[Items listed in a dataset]
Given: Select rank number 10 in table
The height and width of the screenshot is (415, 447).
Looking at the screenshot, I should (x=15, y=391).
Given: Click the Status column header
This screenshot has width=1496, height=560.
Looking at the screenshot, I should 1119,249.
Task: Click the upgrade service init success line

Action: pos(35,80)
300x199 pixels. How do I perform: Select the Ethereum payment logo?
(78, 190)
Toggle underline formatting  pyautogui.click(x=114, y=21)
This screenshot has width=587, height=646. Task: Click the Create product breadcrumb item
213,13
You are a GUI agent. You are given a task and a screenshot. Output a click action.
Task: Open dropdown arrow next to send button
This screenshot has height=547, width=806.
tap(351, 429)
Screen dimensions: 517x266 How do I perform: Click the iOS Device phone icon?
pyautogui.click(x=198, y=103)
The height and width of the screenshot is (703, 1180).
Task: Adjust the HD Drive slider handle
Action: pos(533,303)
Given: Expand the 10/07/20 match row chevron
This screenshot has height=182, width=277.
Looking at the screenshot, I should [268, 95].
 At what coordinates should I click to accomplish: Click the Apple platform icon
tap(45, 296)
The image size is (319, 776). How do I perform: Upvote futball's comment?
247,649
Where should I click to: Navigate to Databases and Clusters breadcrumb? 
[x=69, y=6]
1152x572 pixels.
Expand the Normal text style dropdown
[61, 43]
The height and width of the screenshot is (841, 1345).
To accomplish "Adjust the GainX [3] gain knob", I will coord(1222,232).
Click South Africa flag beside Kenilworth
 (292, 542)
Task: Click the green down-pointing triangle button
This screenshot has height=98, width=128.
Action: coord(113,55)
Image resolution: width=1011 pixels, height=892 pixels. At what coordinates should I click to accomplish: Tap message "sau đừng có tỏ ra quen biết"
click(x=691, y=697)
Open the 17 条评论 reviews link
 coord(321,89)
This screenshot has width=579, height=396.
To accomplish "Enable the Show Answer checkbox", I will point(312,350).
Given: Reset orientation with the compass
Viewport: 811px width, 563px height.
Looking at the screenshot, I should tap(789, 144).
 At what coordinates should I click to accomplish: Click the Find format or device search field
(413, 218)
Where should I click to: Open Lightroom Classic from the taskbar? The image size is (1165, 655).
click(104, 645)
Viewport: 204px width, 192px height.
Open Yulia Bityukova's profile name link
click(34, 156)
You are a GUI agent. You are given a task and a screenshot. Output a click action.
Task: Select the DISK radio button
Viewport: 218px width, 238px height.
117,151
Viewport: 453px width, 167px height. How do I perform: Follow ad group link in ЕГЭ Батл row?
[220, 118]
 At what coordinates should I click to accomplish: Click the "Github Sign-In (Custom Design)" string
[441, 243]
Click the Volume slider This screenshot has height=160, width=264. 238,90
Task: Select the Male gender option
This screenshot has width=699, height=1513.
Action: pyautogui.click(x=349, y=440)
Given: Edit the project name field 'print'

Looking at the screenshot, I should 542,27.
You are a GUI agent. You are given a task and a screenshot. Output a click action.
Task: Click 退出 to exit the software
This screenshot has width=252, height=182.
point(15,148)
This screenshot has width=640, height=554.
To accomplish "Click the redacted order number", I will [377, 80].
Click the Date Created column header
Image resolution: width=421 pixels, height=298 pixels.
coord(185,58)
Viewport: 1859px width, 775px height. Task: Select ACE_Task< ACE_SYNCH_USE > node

> _EXERCISE INSTRUCTIONS_: Restate every record word for word.

> _ANSWER TO THIS TASK_:
Given: Select rank number 10 in table
The height and width of the screenshot is (415, 447).
Looking at the screenshot, I should (x=15, y=391).
Given: Click the Status column header
This screenshot has width=1496, height=560.
Looking at the screenshot, I should 1119,249.
Task: Click the upgrade service init success line

Action: pos(35,80)
300x199 pixels. How do I perform: Select the Ethereum payment logo?
(78, 190)
Toggle underline formatting  pyautogui.click(x=114, y=21)
This screenshot has width=587, height=646. Task: Click the Create product breadcrumb item
213,13
You are a GUI agent. You are given a task and a screenshot. Output a click action.
Task: Open dropdown arrow next to send button
This screenshot has height=547, width=806.
tap(351, 429)
Screen dimensions: 517x266 How do I perform: Click the iOS Device phone icon?
pyautogui.click(x=198, y=103)
The height and width of the screenshot is (703, 1180).
Task: Adjust the HD Drive slider handle
Action: pos(533,303)
Given: Expand the 10/07/20 match row chevron
This screenshot has height=182, width=277.
Looking at the screenshot, I should [268, 95].
 At what coordinates should I click to accomplish: Click the Apple platform icon
tap(45, 296)
The image size is (319, 776). How do I perform: Upvote futball's comment?
247,649
Where should I click to: Navigate to Databases and Clusters breadcrumb? 
[x=69, y=6]
1152x572 pixels.
Expand the Normal text style dropdown
[61, 43]
The height and width of the screenshot is (841, 1345).
To accomplish "Adjust the GainX [3] gain knob", I will coord(1222,232).
Click South Africa flag beside Kenilworth
 (292, 542)
Task: Click the green down-pointing triangle button
This screenshot has height=98, width=128.
Action: coord(113,55)
Image resolution: width=1011 pixels, height=892 pixels. At what coordinates should I click to accomplish: Tap message "sau đừng có tỏ ra quen biết"
click(x=691, y=697)
Open the 17 条评论 reviews link
 coord(321,89)
This screenshot has width=579, height=396.
To accomplish "Enable the Show Answer checkbox", I will point(312,350).
Given: Reset orientation with the compass
Viewport: 811px width, 563px height.
Looking at the screenshot, I should tap(789, 144).
 At what coordinates should I click to accomplish: Click the Find format or device search field
(413, 218)
Where should I click to: Open Lightroom Classic from the taskbar? The image size is (1165, 655).
click(104, 645)
Viewport: 204px width, 192px height.
Open Yulia Bityukova's profile name link
click(34, 156)
You are a GUI agent. You are given a task and a screenshot. Output a click action.
Task: Select the DISK radio button
Viewport: 218px width, 238px height.
117,151
Viewport: 453px width, 167px height. How do I perform: Follow ad group link in ЕГЭ Батл row?
[220, 118]
 At what coordinates should I click to accomplish: Click the "Github Sign-In (Custom Design)" string
[441, 243]
Click the Volume slider This screenshot has height=160, width=264. 238,90
Task: Select the Male gender option
This screenshot has width=699, height=1513.
Action: pyautogui.click(x=349, y=440)
Given: Edit the project name field 'print'

Looking at the screenshot, I should 542,27.
You are a GUI agent. You are given a task and a screenshot. Output a click action.
Task: Click 退出 to exit the software
This screenshot has width=252, height=182.
point(15,148)
This screenshot has width=640, height=554.
To accomplish "Click the redacted order number", I will [377, 80].
Click the Date Created column header
Image resolution: width=421 pixels, height=298 pixels.
coord(185,58)
Viewport: 1859px width, 775px height. Task: Select ACE_Task< ACE_SYNCH_USE > node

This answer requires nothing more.